=== Begin Enclosure ===

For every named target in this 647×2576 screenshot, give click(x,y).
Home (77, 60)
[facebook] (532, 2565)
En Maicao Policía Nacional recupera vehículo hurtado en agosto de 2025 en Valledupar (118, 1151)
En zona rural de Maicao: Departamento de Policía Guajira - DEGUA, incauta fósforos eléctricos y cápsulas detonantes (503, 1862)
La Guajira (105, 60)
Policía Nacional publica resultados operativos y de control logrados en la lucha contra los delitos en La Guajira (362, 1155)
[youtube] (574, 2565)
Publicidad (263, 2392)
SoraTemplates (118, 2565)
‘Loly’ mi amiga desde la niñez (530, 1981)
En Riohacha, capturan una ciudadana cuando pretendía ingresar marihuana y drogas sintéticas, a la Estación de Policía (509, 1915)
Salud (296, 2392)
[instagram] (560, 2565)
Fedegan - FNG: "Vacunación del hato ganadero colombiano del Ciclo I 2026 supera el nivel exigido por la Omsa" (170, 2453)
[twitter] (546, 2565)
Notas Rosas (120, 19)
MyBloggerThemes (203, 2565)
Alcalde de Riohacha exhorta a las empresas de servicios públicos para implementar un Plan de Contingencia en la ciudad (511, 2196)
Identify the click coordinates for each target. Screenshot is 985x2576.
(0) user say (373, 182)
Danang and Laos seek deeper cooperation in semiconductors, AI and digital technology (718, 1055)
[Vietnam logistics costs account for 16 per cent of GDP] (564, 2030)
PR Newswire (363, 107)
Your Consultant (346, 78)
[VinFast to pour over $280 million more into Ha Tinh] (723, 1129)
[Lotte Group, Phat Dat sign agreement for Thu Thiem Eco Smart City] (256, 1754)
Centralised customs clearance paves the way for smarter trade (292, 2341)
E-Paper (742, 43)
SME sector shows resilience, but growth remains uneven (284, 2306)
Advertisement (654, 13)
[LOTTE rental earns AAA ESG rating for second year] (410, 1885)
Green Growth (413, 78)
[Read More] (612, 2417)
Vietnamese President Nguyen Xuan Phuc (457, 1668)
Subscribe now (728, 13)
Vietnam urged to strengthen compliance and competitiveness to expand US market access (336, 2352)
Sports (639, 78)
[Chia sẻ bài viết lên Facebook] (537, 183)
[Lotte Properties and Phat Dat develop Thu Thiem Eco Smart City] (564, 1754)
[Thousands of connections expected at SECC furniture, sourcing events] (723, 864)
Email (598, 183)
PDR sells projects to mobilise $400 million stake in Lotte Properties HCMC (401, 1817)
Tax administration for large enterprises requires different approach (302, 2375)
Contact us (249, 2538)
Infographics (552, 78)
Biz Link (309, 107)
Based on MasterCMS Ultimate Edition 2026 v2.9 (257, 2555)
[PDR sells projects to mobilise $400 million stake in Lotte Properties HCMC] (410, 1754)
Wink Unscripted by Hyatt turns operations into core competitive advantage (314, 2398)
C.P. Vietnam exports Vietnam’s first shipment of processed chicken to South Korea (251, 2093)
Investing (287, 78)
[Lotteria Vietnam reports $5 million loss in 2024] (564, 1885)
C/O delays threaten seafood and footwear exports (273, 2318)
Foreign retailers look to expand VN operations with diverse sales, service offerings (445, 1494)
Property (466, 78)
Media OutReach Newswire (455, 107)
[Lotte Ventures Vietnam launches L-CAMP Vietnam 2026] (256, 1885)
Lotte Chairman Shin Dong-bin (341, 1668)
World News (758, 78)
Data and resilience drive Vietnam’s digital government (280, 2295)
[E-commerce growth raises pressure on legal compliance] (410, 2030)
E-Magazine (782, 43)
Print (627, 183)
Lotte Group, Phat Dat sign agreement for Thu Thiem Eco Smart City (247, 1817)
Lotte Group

=== End Enclosure ===

Problem description: Your task is to restate, word for word, the lines from the beginning of the records to the line with "Email (598, 183)", inclusive.

Answer below:
For every named target in this 647×2576 screenshot, give click(x,y).
Home (77, 60)
[facebook] (532, 2565)
En Maicao Policía Nacional recupera vehículo hurtado en agosto de 2025 en Valledupar (118, 1151)
En zona rural de Maicao: Departamento de Policía Guajira - DEGUA, incauta fósforos eléctricos y cápsulas detonantes (503, 1862)
La Guajira (105, 60)
Policía Nacional publica resultados operativos y de control logrados en la lucha contra los delitos en La Guajira (362, 1155)
[youtube] (574, 2565)
Publicidad (263, 2392)
SoraTemplates (118, 2565)
‘Loly’ mi amiga desde la niñez (530, 1981)
En Riohacha, capturan una ciudadana cuando pretendía ingresar marihuana y drogas sintéticas, a la Estación de Policía (509, 1915)
Salud (296, 2392)
[instagram] (560, 2565)
Fedegan - FNG: "Vacunación del hato ganadero colombiano del Ciclo I 2026 supera el nivel exigido por la Omsa" (170, 2453)
[twitter] (546, 2565)
Notas Rosas (120, 19)
MyBloggerThemes (203, 2565)
Alcalde de Riohacha exhorta a las empresas de servicios públicos para implementar un Plan de Contingencia en la ciudad (511, 2196)
Identify the click coordinates for each target. Screenshot is 985x2576.
(0) user say (373, 182)
Danang and Laos seek deeper cooperation in semiconductors, AI and digital technology (718, 1055)
[Vietnam logistics costs account for 16 per cent of GDP] (564, 2030)
PR Newswire (363, 107)
Your Consultant (346, 78)
[VinFast to pour over $280 million more into Ha Tinh] (723, 1129)
[Lotte Group, Phat Dat sign agreement for Thu Thiem Eco Smart City] (256, 1754)
Centralised customs clearance paves the way for smarter trade (292, 2341)
E-Paper (742, 43)
SME sector shows resilience, but growth remains uneven (284, 2306)
Advertisement (654, 13)
[LOTTE rental earns AAA ESG rating for second year] (410, 1885)
Green Growth (413, 78)
[Read More] (612, 2417)
Vietnamese President Nguyen Xuan Phuc (457, 1668)
Subscribe now (728, 13)
Vietnam urged to strengthen compliance and competitiveness to expand US market access (336, 2352)
Sports (639, 78)
[Chia sẻ bài viết lên Facebook] (537, 183)
[Lotte Properties and Phat Dat develop Thu Thiem Eco Smart City] (564, 1754)
[Thousands of connections expected at SECC furniture, sourcing events] (723, 864)
Email (598, 183)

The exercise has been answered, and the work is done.